#### [WHAT IS EXPECTED]
Please read the abstract on Gran Chaco mitochondrial DNA variation and state how the Gran Chaco's regional within-population diversity compared with that of other regions.

Is the genetic structure of Gran Chaco populations unique? Interregional perspectives on native South American mitochondrial DNA variation



This study reevaluates the hypothesis in Demarchi et al. (2001 Am. J. Phys. Anthropol. 115:199–203) that Gran Chaco peoples demonstrate a unique pattern of genetic diversity due to a distinct regional population history. Specifically, they found populations in the central part of the Gran Chaco, or Central Chaco, to have higher within- and lower between-population mitochondrial DNA (mtDNA) haplogroup frequency variation compared to populations in other South American regions. To test this hypothesis of regional uniqueness, we applied analytical and simulation methods to mtDNA first hypervariable (HVI) region sequence data from a broad set of comparative South and Central American population samples. Contrary to the results of Demarchi et al. (2001 Am. J. Phys. Anthropol. 115:199–203), we found that the Gran Chaco's regional within-population diversity is about average among regions, and populations are highly differentiated from each other. When we limited the scale of analysis to the Central Chaco, a more localized subregion of the Gran Chaco, our results fell more in line with the original findings of Demarchi et al. (2001 Am. J. Phys. Anthropol. 115:199–203). Still, we conclude that neither the Gran Chaco regional pattern, nor the Central Chaco subregional pattern, is unique within South America. Nonetheless, the Central Chaco pattern accords well with the area's history, including pre-European contact lifeways and the documented historical use of the area as an interregional crossroads. However, we cannot exclude post-European contact disruption of traditional mating networks as an equally plausible explanation for the observed diversity pattern. Finally, these results additionally inform broader models of South American genetic diversity. While other researchers proposed an east-west continental division in patterns of genetic variation (e.g., Fuselli et al. 2003 Mol. Biol. Evol. 20:1682–1691), we found that in the geographically intermediate Central Chaco, a strict east-west divide in genetic variation breaks down. We suggest that future genetic characterizations of the continent, and subsequent interpretations of evolutionary history, involve a broad regional sampling of South American populations. Am J Phys Anthropol, 2006. © 2006 Wiley-Liss, Inc.

#### [GIVEN DATA]
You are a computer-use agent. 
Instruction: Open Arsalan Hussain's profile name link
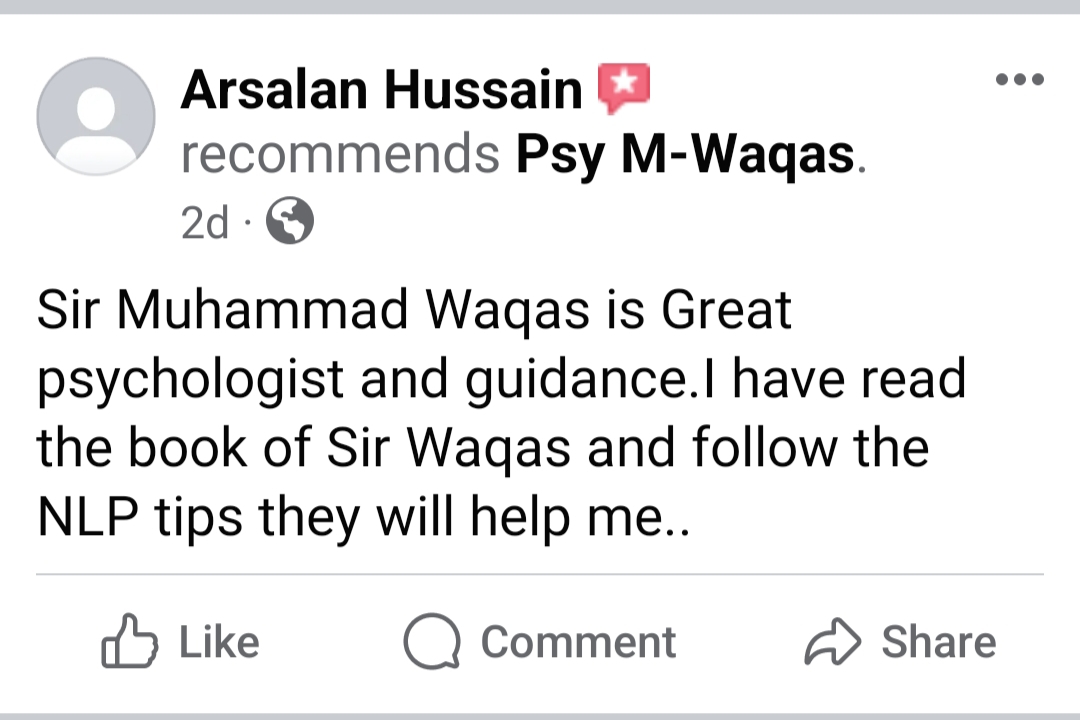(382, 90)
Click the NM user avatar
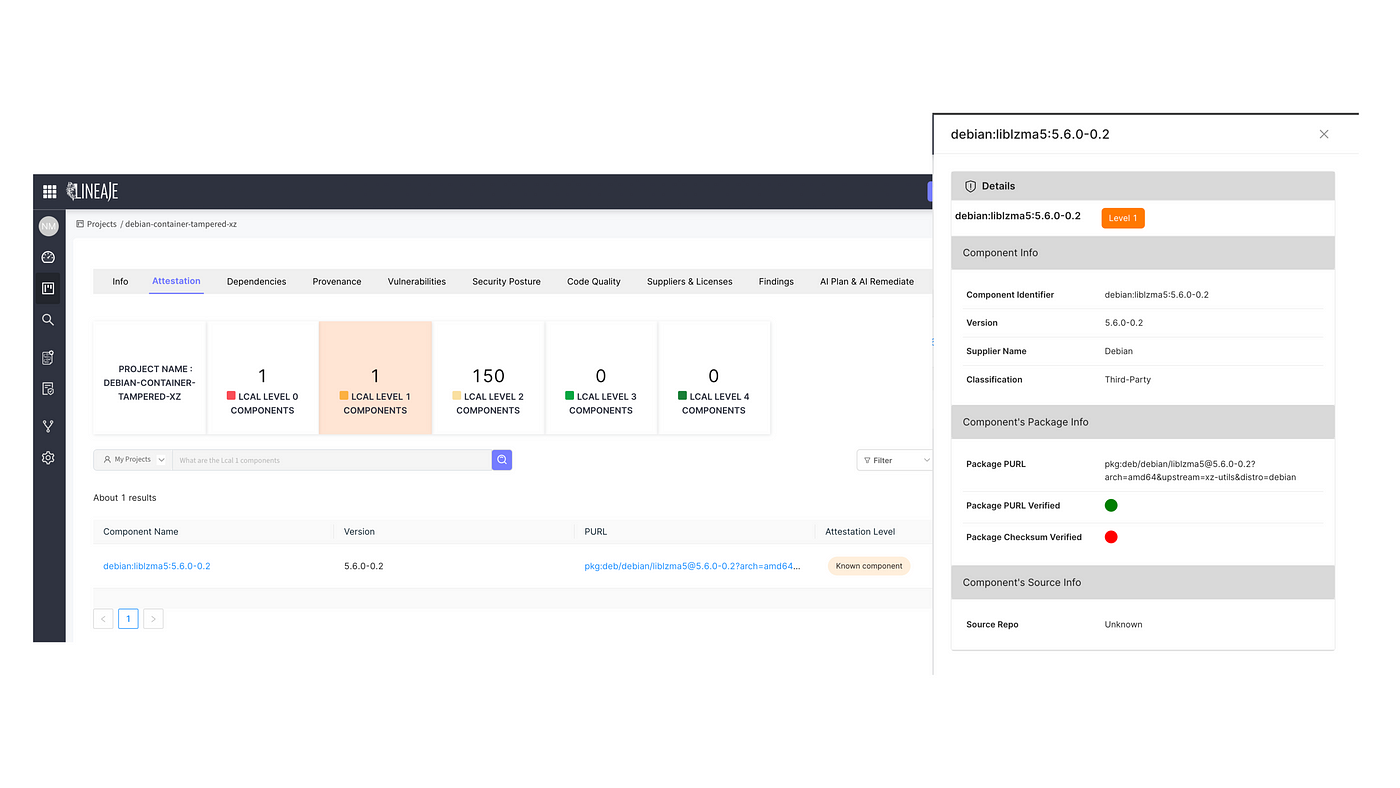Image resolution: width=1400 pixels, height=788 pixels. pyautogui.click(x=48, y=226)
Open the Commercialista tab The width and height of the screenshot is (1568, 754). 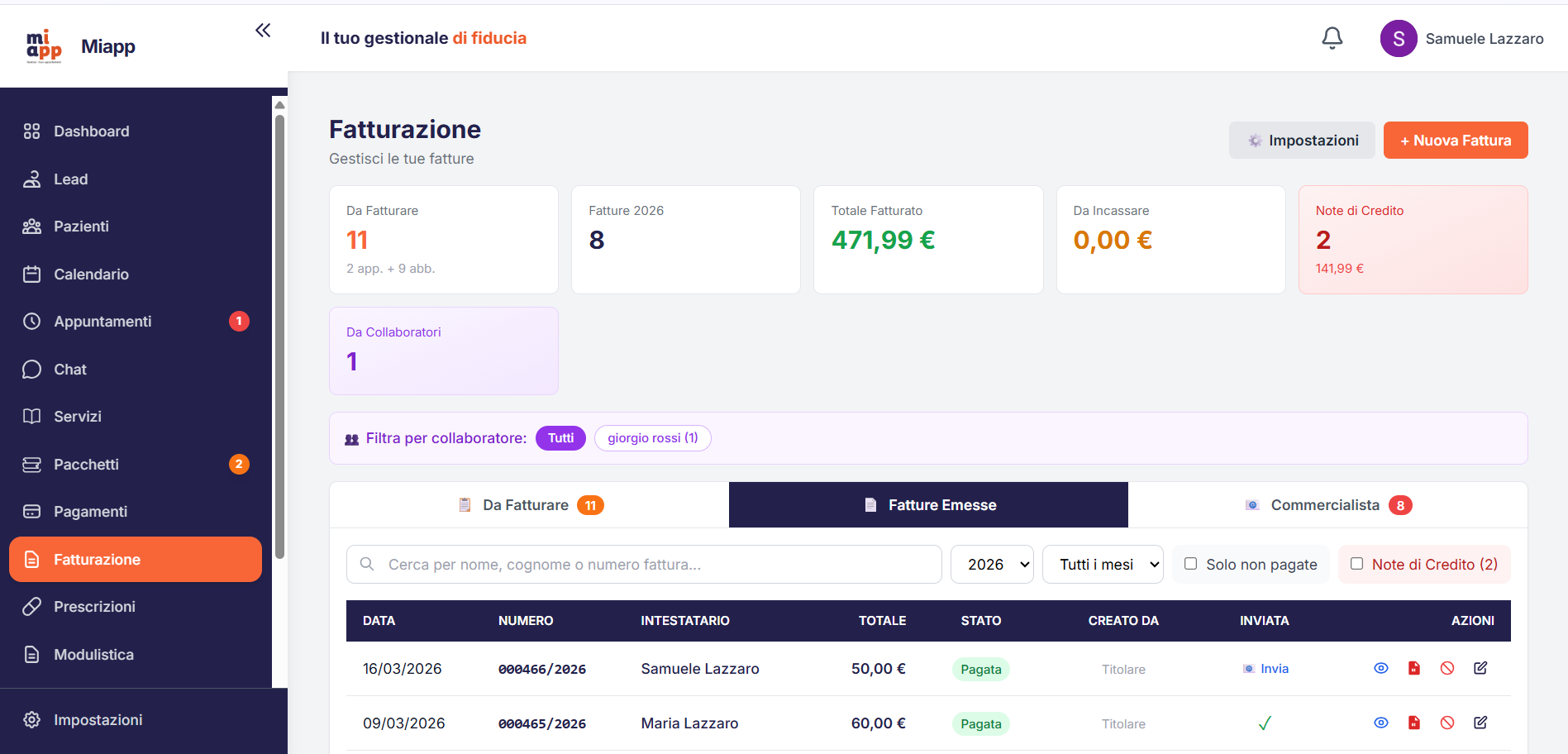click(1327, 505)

#### [EXPECTED ANSWER]
It was about average among regions.